Some guy talking nasty in a chat room or a guy hocking pirated DVDs on the corner is no where as near as a threat to me and you as someone who is going to use the lax social security and credit system to open thousands of dollars worth of loan accounts in your name forever damaging your ability to buy a house, get a job, or even get a cell phone without a $1000 security deposit ever again.

The thing is most of these types of crimes are low tech and simply going through people's trash and mailbox so this multi-million dollar system of scanning data is worthless to the real threat the average joe faces.

Re:How good are these guys?

[sirket]

They are incompetent- completely and utterly incompetent. They know only what encase or another piece of forensic software tells them. If the disk blocks have been rewritten a couple of times- they're not going to find it. They're not going to break AES unless you've done something stupid and left the key laying around.

The real bitch of it is- these guys never get challenged properly- especially in child porn cases. (Thank John Walsh- Adam's Law is absurd). They can claim whatever they want and the defense is basically helpless. The defense is not allowed to have their own copy of the drive to do forensic analysis on. They have to do it at the FBI lab with FBI equipment and with FBI goons hanging over their shoulders. If the FBI finds "overwritten" evidence- there is no good way to challenge that. It's your word against theirs.

Chain of custody? HAH! I've watched these guys leave crime scenes with drives under their arms, I've watched them run programs and click around a system they suspect of containing illegal material. No effort made to prevent trojans or other programs from covering their tracks. No effort made to preserve the state of the system. It's laughable.

And no- I wasn't a target. I did "forensic" analysis for years and got sick of watching these people make a mockery of my profession. (I put forensic in quotes because there is nothing scientific about these analyses- they are the best guesses of someone who may or may not be even remotely qualified to give an opinion).

Re:How good are these guys?

[Kjella]

They are incompetent- completely and utterly incompetent. They know only what encase or another piece of forensic software tells them. If the disk blocks have been rewritten a couple of times- they're not going to find it. They're not going to break AES unless you've done something stupid and left the key laying around. I figure you recover DoD wiped data without breaking a sweat and has AES cracked by midnight then, eh?
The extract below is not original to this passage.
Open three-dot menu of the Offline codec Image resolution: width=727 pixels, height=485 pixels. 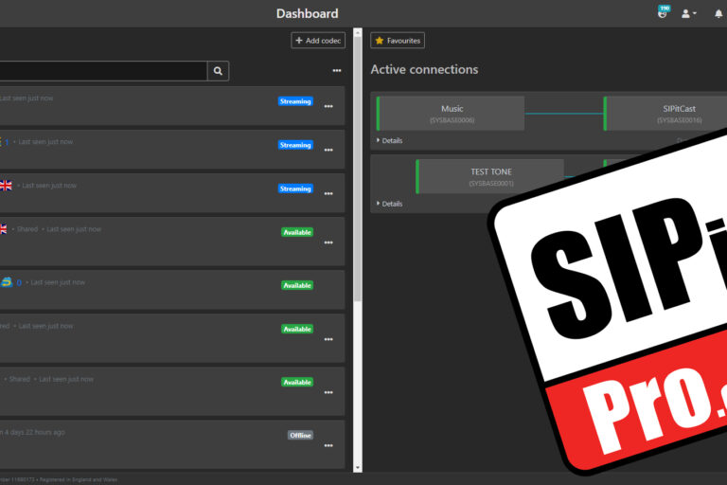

I put forensic in quotes because there is nothing scientific about these analyses- Well while a few of the examples you pull up sound outright sloppy, this isn't a science project either. Time and money spent in the lab is money that could be used patrolling streets, going door-to-door, interviewing witnesses, following up leads, doing surveilance or a million other good uses. Forensic analysis is about doing it cost-effective in volume, which is more like McDonalds than a fine restaurant. Sure you need some geniuses to work on the really hard and important cases, but for the most part basic knowledge of a good tool is the adequate solution. Most aren't that tech savvy and those tools have the ability to run smart searches others have thought up. As long as they work on a copy (Forensics kindergarten knowledge) they can't really do anything wrong and at worst they won't find anything. But there's countless other crimes that slip past the radar too, it's all a matter of effectiveness.
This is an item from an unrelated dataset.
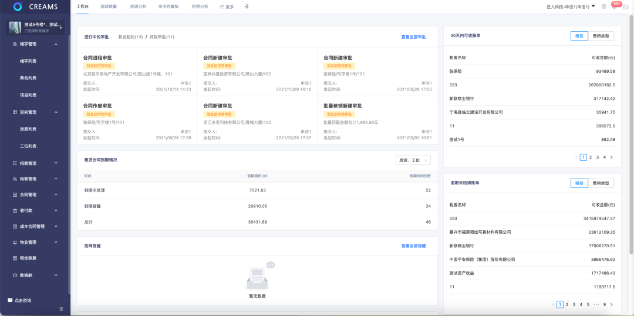
Task: Click 查看全部提醒 in the 招商提醒 panel
Action: 413,246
Remember that even if you're way above average skilled and interested, remember that most people are average. Would you quit your developer job because so many others suck at it? Would you quit your sysadmin job because most sysadmins are MSCE point-and-clickys? Would you quit your management job because most managers are PHBs? Smart people are a scarce resource, and in anything but niche fields in science you can be pretty sure to meet average people. Script kiddies might not be all that "cool" in the community but they do get things done with their tools they barely understand. Same with script cops, they're probably not "cool" with the people that eats bits and bytes for breakfast but they do get things done. At least as well as the rest of the police and society in general.